Belle was the matron of our beagle pack, and had one of those classic bays that people write books about. She passed it down to only a couple of her pups, Sam and Miss Adventure, but I could tell the three apart when they ran together. Sam’s was a deeper bass, and Miss Adventure’s was a little more soprano than Belle’s contralto, and Sam drew his out a little longer, though not as long as Bellowin’ Buford’s bay. Buford was a Plott hound, not a beagle, a contemporary of the great Jupiter Pluvius, who had the finest bay a Black-and-Tan ever bayed. Trouble, a Redbone of their age, also had a wonderful bay.

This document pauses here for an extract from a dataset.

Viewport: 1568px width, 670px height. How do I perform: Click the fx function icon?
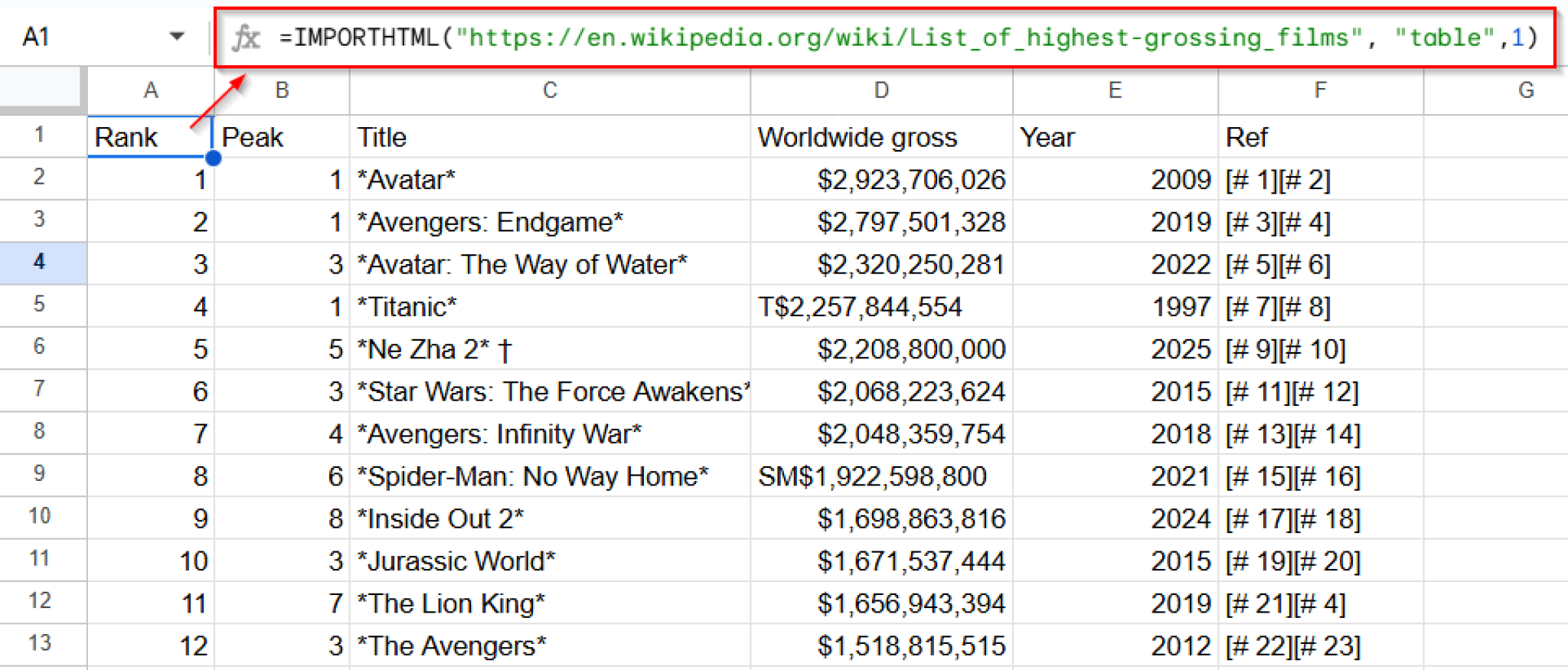point(246,38)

The rest of Belle’s pups, when they ran together as a pack, were easy to tell apart. Eric the Red was coarse-mouthed, more a bawl than a bay. He was the pack’s strike dog. Little Seven had a chop-mouth, and her sibling Thirteen was, to put it frankly, squeaky. One of those pups was unlucky growing up, and the other was uncommonly lucky, but they were a wonderful duet when they ran together, sort of like pulling a harrow with two bad bearings on it. Beaudine, whose brown-spot hairline resembled my brother’s then, had a squally-mouth voice, and was the one who cold-trailed best. Sam was bad to over-run a bunny’s trail, but Beaudine could be depended on to work it out when Sam went astray.

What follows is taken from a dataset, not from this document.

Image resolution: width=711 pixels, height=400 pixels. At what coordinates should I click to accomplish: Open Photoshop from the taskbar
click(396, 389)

Aunt Rose used to resent being awakened by that pack of beagles running a rabbit through her hedges early in the morning, but Uncle Sam took me aside after her lecture on keeping the little hounds penned up, to say that he enjoyed their concerts, and not to worry about Aunt Rose’s tirades. “Her bark’s worse than her bite,” he winked.

Trigger, the daddy of that pack, never got to run with them, joining in with his high-pitched “Ki-yi-yi!” He caught a truck not long after conception, and never saw his progeny. Angel, his sister, and the pup’s aunt, never saw them either, though Seven inherited her chop-mouth. She was struck by a huge stumptail moccasin, right in our front yard, and died in my arms. The fang marks were over an inch apart, above her eye. Why it didn’t break the little miniature beagle’s neck, I never figured. Never found the snake.

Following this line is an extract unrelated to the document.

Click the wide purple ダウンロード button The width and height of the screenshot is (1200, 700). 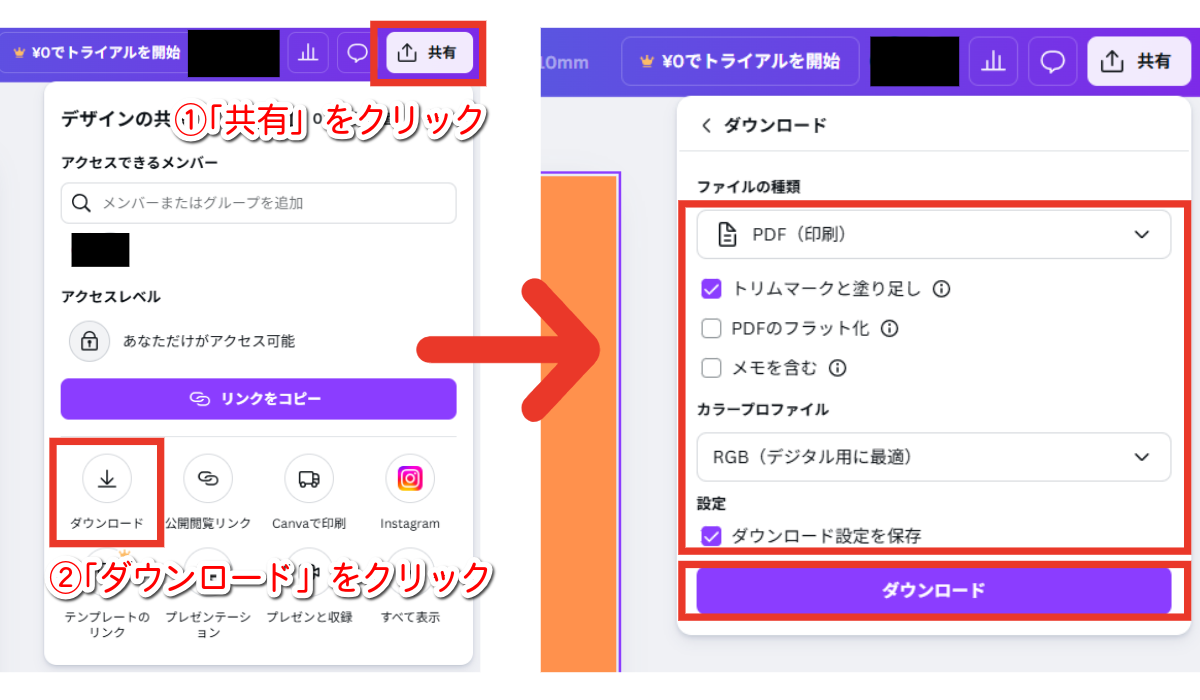tap(933, 590)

Miss Adventure was the last of that wonderful pack to depart this earth, living to a ripe old age, though only having one litter of her own. We thought she was barren, but late in life she managed to conceive, and bore five pups. They were only a few days old when I found the mother coon that had been run over, leaving two babies orphaned. I brought Smokey and Bandit home and introduced them to beagle mother’s milk, and, lo and behold, Miss Adventure adopted them willingly! The little coons grew up with the little beagles, and the dogs learned to climb trees (at least, as much as their basic equipment allowed), and the coons learned to run rabbits, though they never bayed atall.

Betsy and I talked all this out on the way home, and though I enjoyed the memories, I reckon she made her point, and in doing so, reinforced the preacher’s sermon. I gave up.